Колин, наконец, отправил печенье в рот и потянулся к чашке, намекая, что разговор закрыт.

  Я не привык вставать столь рано. И Рут, и Элизабет советовали мне накануне не засиживаться допоздна, но, как я ни старался, заснуть мне не удалось. То ли доктор сглазил, и у меня теперь впрямь появилась бессонница, то ли разговор с Колином не давал мне покоя, не позволяя уснуть.
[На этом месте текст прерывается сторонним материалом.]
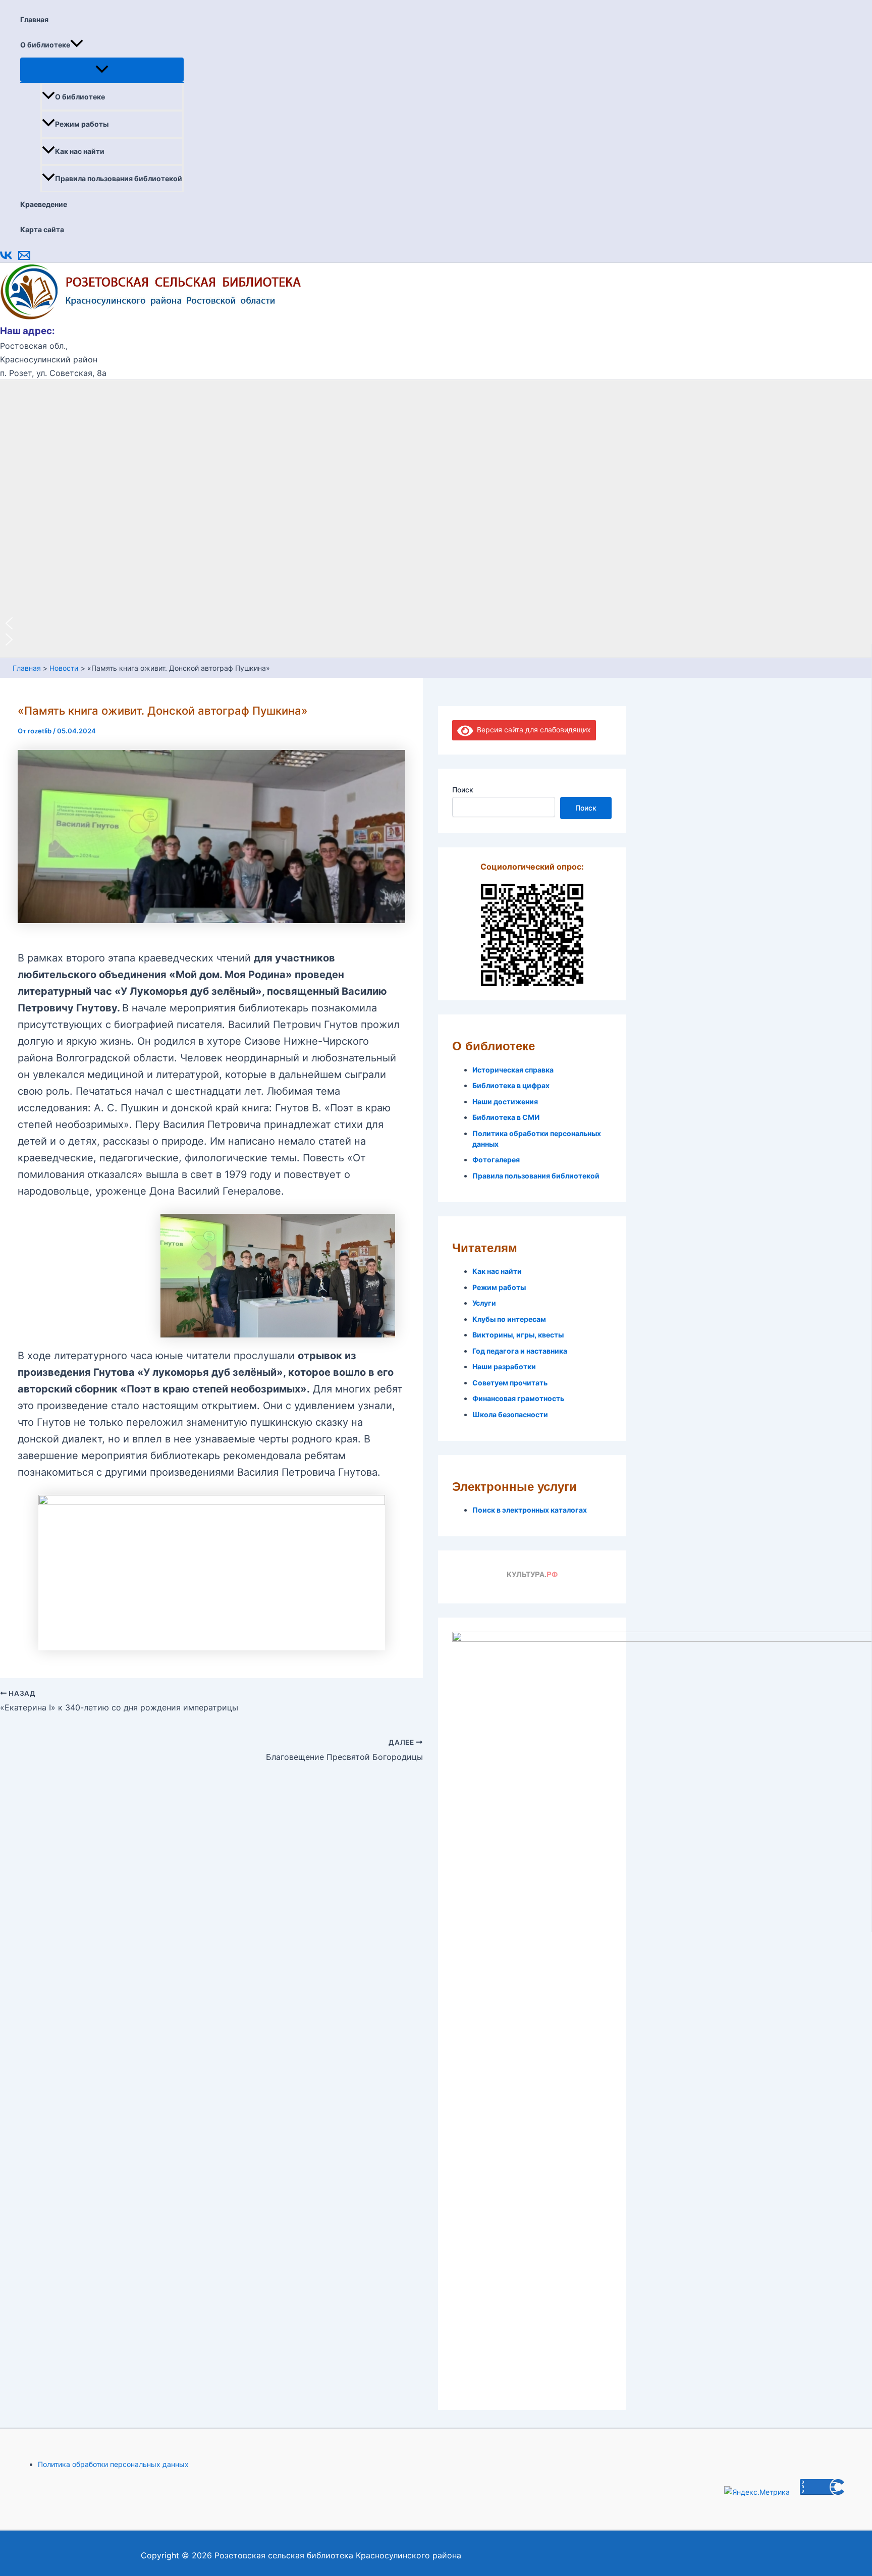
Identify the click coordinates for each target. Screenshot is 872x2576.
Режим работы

Признаюсь, он дал мне гораздо больше пищи для раздумий, чем Элизабет, Кристофер и Миранда вместе взятые.
Обнаруженные письма говорили мне, что я был более чем близок с каким-то парнем. И я подозревал – пока всего лишь подозревал, что такого рода отношения вполне могли быть и здесь – в Портленде.
Собравшись с помощью Рут и натянув форму колледжа, к положенному времени я был у парадного входа. Колин уже стоял там, нервно оглядываясь по сторонам.
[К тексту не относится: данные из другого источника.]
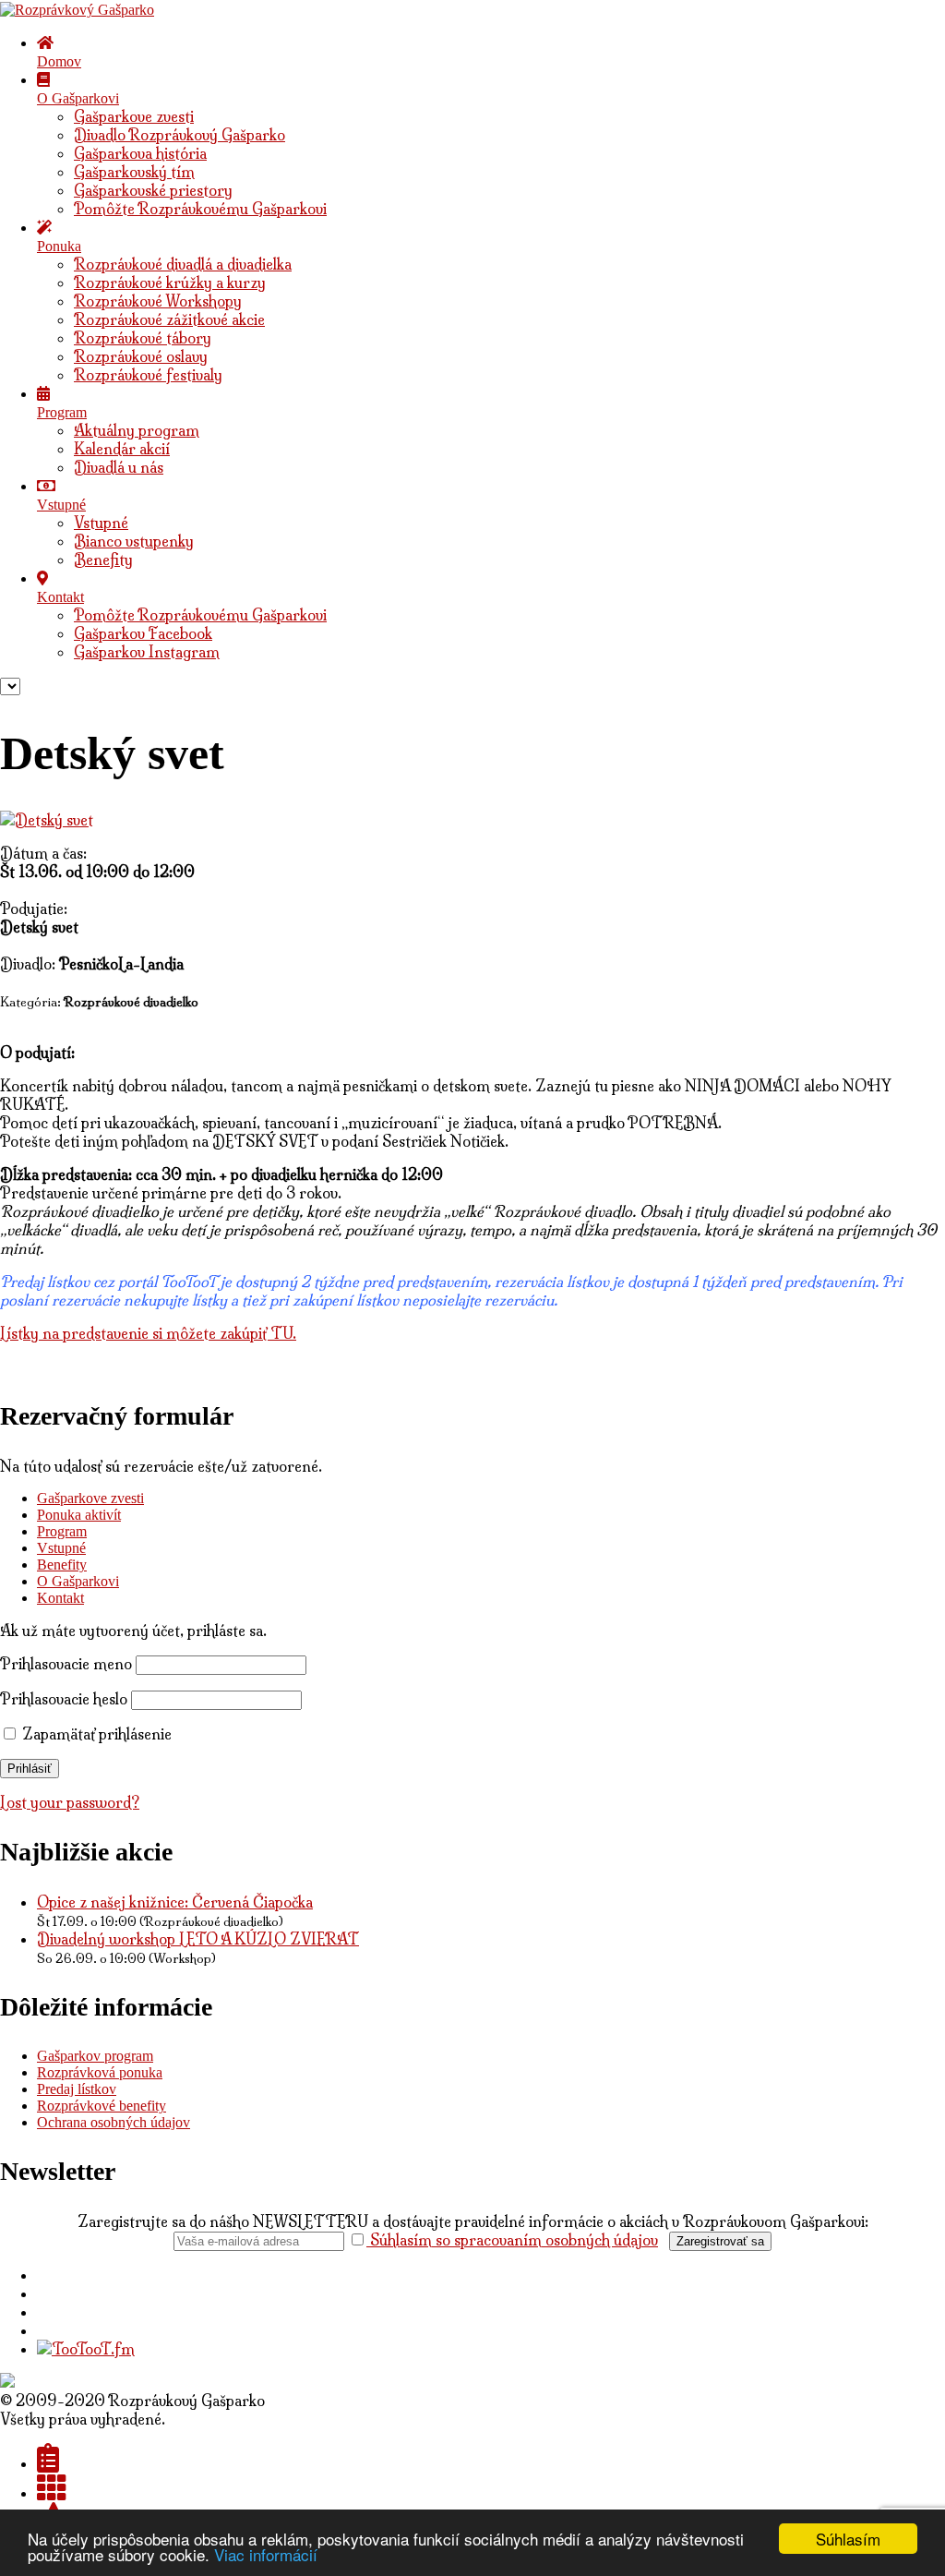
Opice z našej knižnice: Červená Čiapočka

Я поздоровался. Колин ответил без особого энтузиазма.
Я не стал спрашивать, что с ним, решив, что это не мое дело.
- Здоровайся с теми, кто говорит тебе «Привет». И будь рядом. Я, если что, подскажу, - быстро проговорил он.
Я ясно уловил запах сигарет. Кристофер часто закуривал у себя в кабинете, и Элизабет злилась, а я старался не обращать внимания. Терпкий запах табака я не спутал бы ни с чем другим.
- Ты куришь? – тихо поинтересовался я.
- Да, - огрызнулся он. – Ты тоже раньше курил, так что даже не вздумай мне читать морали!
- Больно нужно, - тоже огрызнулся я.
Колин покосился в мою сторону, но так и ничего не сказал.
 Мы, как назло, опоздали, но строгий на вид преподаватель лет тридцати впустил нас, и под его пристальным взглядом мы заняли свои места.
- Прости, не хотел тебе грубить, - прошептал Колин.
- Ничего, - пробормотал я.
Занятие прошло быстро, что на нем обсуждали, я не понял, а по звонку на меня обрушился град вопросов. Колин отвечал вместо меня, а потом и вовсе всех попросил отстать.
Одна из девушек, которую я заметил еще на занятии, плавно подошла к нам. Мне не понравилась ее улыбка.
- Привет, - прощебетала она и поцеловала меня в щеку.
- Привет, - растерянно произнес я, никак такого не ожидая.
- Отвали, Элла, - грубо одернул ее Колин.
Я удивленно уставился на друга. Не думал, что он станет грубить девушке.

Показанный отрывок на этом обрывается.